Письменный запрос 1:
Ответьте на вопросы по исходному отрывку:
(a) За кого Собаньская вышла замуж в Париже?
(b) С какого года Олизар был киевским губернским маршалом дворянства?
(c) Какое название Олизар дал имению, купленному близ Аюдага?

Исходный отрывок:
++++

Пушкин в жизни. Спутники Пушкина (сборник) - Страница 393


К оглавлению

393

Что в имени тебе моем?

Оно умрет, как шум печальный

Волны, плеснувшей в берег дальний,

Как звук ночной в лесу глухом.

Оно на памятном листке

Оставит мертвый след, подобный

Узору надписи надгробной

На непонятном языке.

Что в нем? Забытое давно

В волненьях новых и мятежных,

Твоей душе не даст оно

Воспоминаний чистых, нежных.

Но в день печали, в тишине,

Произнеси его, тоскуя;

Скажи: есть память обо мне,

Есть в мире сердце, где живу я…

Праздная и легкомысленная красавица умела, однако, иногда заниматься и делом. Граф Витт пером владел плохо, и она писала за него тайные его доносы, а впоследствии даже была платным агентом Третьего отделения. В 1831 г., после долгой процедуры, кажется, намеренно затягивавшейся Виттом, он получил развод с женой и женился на Собаньской. В тридцатых годах с ней встречался в Киеве Болеслав Маркович. «Помню, – рассказывает он, – пунцовую бархатную току со страусовыми перьями, необыкновенно красиво шедшую к ее высокому росту, пышным плечам и огненным черным глазам». В 1836 г. Витт бросил Собаньскую. Вскоре она вышла замуж за адъютанта графа Витта, драгунского капитана Чиркова. После его смерти, когда ей шел уже шестой десяток, она вышла замуж в Париже за французского писателя Жюля Лакруа.

Граф Густав Филиппович Олизар

(1798–1865)

Богатый и знатный поляк. С 1821 г. был киевским губернским маршалом (предводителем) дворянства. Часто посещал в Киеве дом генерала Н. Н. Раевского, в то время командовавшего корпусом, влюбился в Марию Николаевну Раевскую (будущую княгиню Волконскую) и просил ее руки, но получил от отца отказ. Генерал Раевский писал ему: «Различие наших религий, способов понимать взаимные наши обязанности, – сказать ли вам наконец? – различие национальностей наших, – все это ставит непроходимую преграду между нами». В неотделанном стихотворном обращении своем к Олизару Пушкин писал, имея в виду этот отказ:

И наша дева молодая,

Привлекши сердце поляка,

Не примет, гордостью пылая,

Любовь народного врага.

Потрясенный отказом, Олизар уехал в Крым, купил близ Аюдага имение, которое назвал «Карди-Иатрикон» (лекарство сердца), и поселился в нем, предавшись печали и писанию стихов; в них он воспевал свою «Беатриче» Амиру (Amira-Maria). В Крыму Олизар встречался с Мицкевичем, который посвятил ему сонет «Аюдаг».

Олизар был председателем масонской ложи в Киеве. В качестве депутата польского Тайного общества имел сношения с русским Южным союзом. После декабрьского восстания дважды арестовывался, но сумел оправдаться. Во время польского восстания был удален на жительство в Курск, затем жил в Италии и в российских своих поместьях. После польского восстания 1863 г. уехал за границу. В свое время в Польше большой популярностью пользовались стихотворения Олизара, оплакивавшие потерю польской независимости.

++++

Письменный запрос 2:
Приведите в виде нумерованного списка строки из сохранённых записей: отрезок от строки, содержащей «The image size is (1168, 1651).», до строки, содержащей «center [744, 1248].», включая обе. Пустые строки пропустите.

[Сохранённые записи]

++++

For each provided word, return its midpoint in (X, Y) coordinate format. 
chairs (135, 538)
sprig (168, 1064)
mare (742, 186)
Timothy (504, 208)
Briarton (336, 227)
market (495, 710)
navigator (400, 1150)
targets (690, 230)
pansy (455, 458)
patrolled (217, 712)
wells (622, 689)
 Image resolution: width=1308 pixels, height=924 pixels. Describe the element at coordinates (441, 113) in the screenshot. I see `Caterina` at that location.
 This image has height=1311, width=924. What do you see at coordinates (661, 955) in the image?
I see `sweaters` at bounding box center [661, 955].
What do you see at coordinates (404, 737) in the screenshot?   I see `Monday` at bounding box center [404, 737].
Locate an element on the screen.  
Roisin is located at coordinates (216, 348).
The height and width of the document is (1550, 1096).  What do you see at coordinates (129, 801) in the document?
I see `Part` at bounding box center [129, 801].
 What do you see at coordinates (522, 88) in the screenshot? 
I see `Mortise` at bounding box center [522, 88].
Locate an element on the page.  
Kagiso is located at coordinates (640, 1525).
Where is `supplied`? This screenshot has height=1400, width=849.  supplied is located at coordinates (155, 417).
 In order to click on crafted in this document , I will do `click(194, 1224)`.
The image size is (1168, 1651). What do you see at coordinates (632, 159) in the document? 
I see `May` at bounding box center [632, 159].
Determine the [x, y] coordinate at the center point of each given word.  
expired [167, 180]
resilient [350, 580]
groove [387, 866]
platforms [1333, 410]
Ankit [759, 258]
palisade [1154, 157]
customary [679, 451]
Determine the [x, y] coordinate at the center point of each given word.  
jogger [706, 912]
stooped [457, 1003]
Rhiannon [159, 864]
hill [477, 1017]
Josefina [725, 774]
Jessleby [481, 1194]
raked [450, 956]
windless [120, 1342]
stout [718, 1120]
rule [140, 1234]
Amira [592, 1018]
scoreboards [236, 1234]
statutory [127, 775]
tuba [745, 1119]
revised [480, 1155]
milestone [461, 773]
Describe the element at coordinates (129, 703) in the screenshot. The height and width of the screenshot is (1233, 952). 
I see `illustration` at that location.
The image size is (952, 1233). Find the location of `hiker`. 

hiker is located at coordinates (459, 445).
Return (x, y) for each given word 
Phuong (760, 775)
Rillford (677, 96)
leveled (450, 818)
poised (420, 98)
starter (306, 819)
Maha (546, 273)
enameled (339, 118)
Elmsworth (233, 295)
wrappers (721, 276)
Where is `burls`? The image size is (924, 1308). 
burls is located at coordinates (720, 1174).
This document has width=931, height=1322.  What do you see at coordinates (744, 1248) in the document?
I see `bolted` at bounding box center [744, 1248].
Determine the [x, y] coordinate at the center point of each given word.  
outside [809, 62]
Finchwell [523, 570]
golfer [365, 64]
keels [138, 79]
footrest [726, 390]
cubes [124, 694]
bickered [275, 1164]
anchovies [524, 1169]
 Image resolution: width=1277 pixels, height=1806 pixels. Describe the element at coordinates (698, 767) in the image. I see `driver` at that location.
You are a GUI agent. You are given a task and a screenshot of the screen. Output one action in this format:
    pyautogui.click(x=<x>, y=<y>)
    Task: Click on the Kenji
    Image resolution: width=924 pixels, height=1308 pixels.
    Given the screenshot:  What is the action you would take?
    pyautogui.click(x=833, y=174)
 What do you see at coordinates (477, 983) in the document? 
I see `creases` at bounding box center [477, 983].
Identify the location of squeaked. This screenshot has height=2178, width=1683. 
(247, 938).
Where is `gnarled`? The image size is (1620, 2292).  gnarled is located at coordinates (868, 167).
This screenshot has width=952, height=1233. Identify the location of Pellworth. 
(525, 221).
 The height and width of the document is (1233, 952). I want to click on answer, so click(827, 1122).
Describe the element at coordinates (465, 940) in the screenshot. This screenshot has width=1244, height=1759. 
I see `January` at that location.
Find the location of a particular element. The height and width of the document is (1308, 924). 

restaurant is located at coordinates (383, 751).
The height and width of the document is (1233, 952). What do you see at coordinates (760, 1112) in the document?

++++

Письменный ответ 1:
(a) За французского писателя Жюля Лакруа.
(b) С 1821 года.
(c) «Карди-Иатрикон» (лекарство сердца).

Письменный ответ 2:
1. The image size is (1168, 1651). What do you see at coordinates (632, 159) in the document? 
2. I see `May` at bounding box center [632, 159].
3. Determine the [x, y] coordinate at the center point of each given word.  
4. expired [167, 180]
5. resilient [350, 580]
6. groove [387, 866]
7. platforms [1333, 410]
8. Ankit [759, 258]
9. palisade [1154, 157]
10. customary [679, 451]
11. Determine the [x, y] coordinate at the center point of each given word.  
12. jogger [706, 912]
13. stooped [457, 1003]
14. Rhiannon [159, 864]
15. hill [477, 1017]
16. Josefina [725, 774]
17. Jessleby [481, 1194]
18. raked [450, 956]
19. windless [120, 1342]
20. stout [718, 1120]
21. rule [140, 1234]
22. Amira [592, 1018]
23. scoreboards [236, 1234]
24. statutory [127, 775]
25. tuba [745, 1119]
26. revised [480, 1155]
27. milestone [461, 773]
28. Describe the element at coordinates (129, 703) in the screenshot. The height and width of the screenshot is (1233, 952). 
29. I see `illustration` at that location.
30. The image size is (952, 1233). Find the location of `hiker`. 
31. hiker is located at coordinates (459, 445).
32. Return (x, y) for each given word 
33. Phuong (760, 775)
34. Rillford (677, 96)
35. leveled (450, 818)
36. poised (420, 98)
37. starter (306, 819)
38. Maha (546, 273)
39. enameled (339, 118)
40. Elmsworth (233, 295)
41. wrappers (721, 276)
42. Where is `burls`? The image size is (924, 1308). 
43. burls is located at coordinates (720, 1174).
44. This document has width=931, height=1322.  What do you see at coordinates (744, 1248) in the document?
45. I see `bolted` at bounding box center [744, 1248].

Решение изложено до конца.